In [1]:
import mmcv
from mmdet3d.apis import init_model, inference_detector
import open3d as o3d
import numpy as np
from math import cos, sin
import torch

Jupyter environment detected. Enabling Open3D WebVisualizer.
[Open3D INFO] WebRTC GUI backend enabled.
[Open3D INFO] WebRTCWindowSystem: HTTP handshake server disabled.


In [2]:
# Step 1: Set the device (GPU or CPU)
device = torch.device('cuda' if torch.cuda.is_available() else 'cpu')

In [6]:
# Step 2: Define paths for the config and checkpoint files
config_file = './configs/pv_rcnn/pv_rcnn_8xb2-80e_kitti-3d-3class.py'
checkpoint_file = './checkpoints/pv_rcnn_8xb2-80e_kitti-3d-3class_20221117_234428-b384d22f.pth'

In [7]:
# Step 3: Initialize the model
model = init_model(config_file, checkpoint_file, device=device)
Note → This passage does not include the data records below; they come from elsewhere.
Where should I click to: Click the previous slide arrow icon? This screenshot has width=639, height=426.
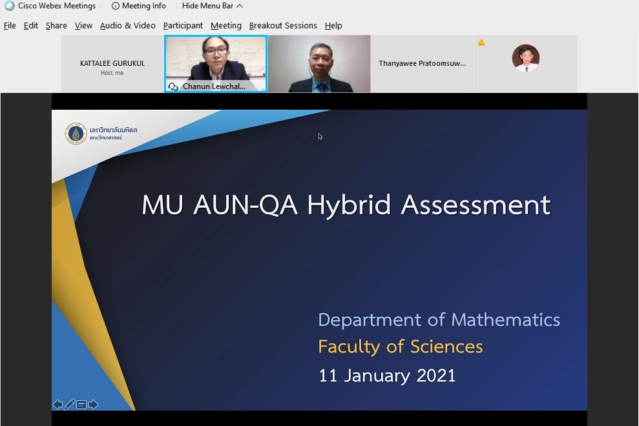[x=58, y=405]

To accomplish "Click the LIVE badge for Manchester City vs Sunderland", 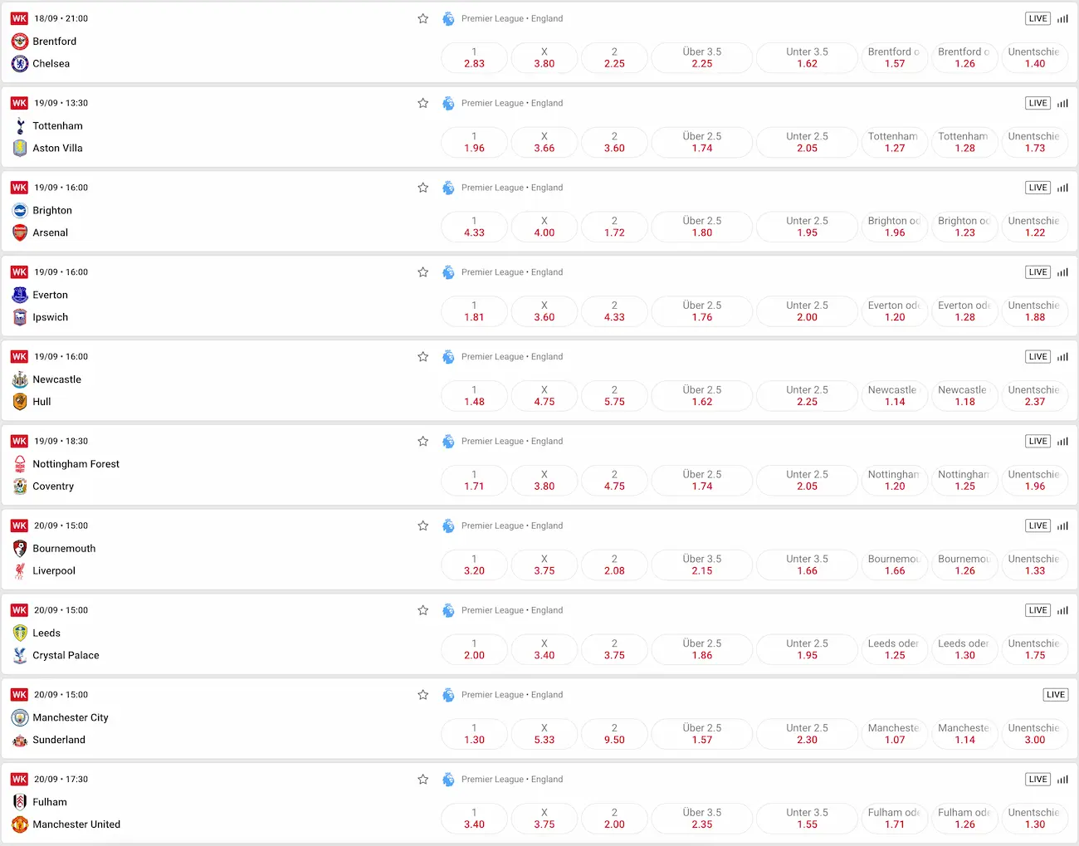I will 1056,695.
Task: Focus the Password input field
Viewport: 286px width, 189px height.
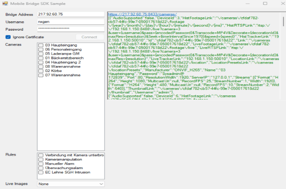Action: (70, 29)
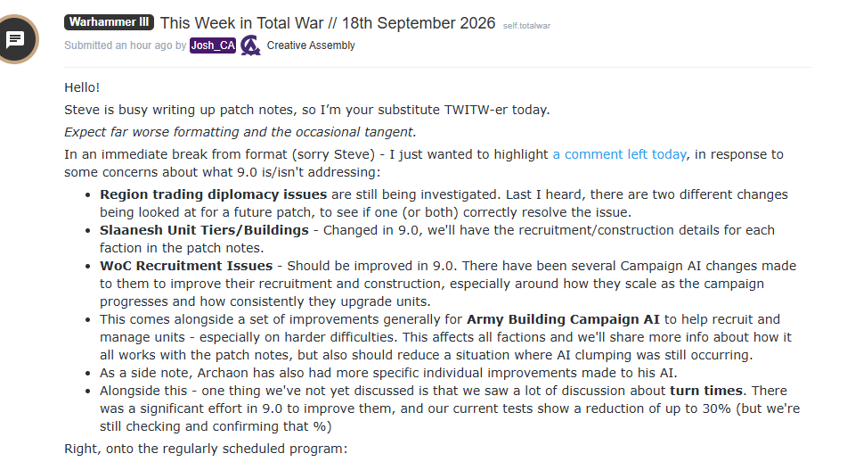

Loads checkpoint by local backend from path: ./checkpoints/pv_rcnn_8xb2-80e_kitti-3d-3class_20221117_234428-b384d22f.pth


In [8]:
# Step 4: Load the LiDAR point cloud sample from .pcd file
# Replace with your actual .pcd file path
pcd_file = './data/Robotshuttle/1725985788.120221615.pcd'

In [9]:
# Step 5: Load and visualize the point cloud using Open3D
def load_pcd_file(pcd_file):
    # Load the point cloud from .pcd file using Open3D
    pcd = o3d.io.read_point_cloud(pcd_file)
    point_cloud = np.asarray(pcd.points)  # Convert to numpy array

    # The point cloud needs to have shape (N, 4) where the 4th dimension can be zeros (if intensity data is missing)
    if isinstance(point_cloud, np.ndarray):
        if point_cloud.shape[1] == 3:  # Check if it's (N, 3)
            # Add intensity (or a dummy column of zeros)
            point_cloud = np.hstack(
                [point_cloud, np.zeros((point_cloud.shape[0], 1))])
        return point_cloud
    else:
        raise ValueError("Loaded point cloud is not in the correct format")


# Usage
points = load_pcd_file(pcd_file)

# Ensure points is a numpy array with the correct shape
if not isinstance(points, np.ndarray):
    raise TypeError("Points must be a numpy array")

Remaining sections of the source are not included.